• **Aim of the task**
Locate the word "screenshot" in the material, then show every line that holds it.

• **Dataset extract**
+++

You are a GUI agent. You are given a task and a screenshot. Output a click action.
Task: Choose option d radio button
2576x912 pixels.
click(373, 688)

+++

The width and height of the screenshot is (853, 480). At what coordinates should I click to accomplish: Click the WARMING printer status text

+++

• **Task output**
You are a GUI agent. You are given a task and a screenshot. Output a click action.
The width and height of the screenshot is (853, 480). At what coordinates should I click to accomplish: Click the WARMING printer status text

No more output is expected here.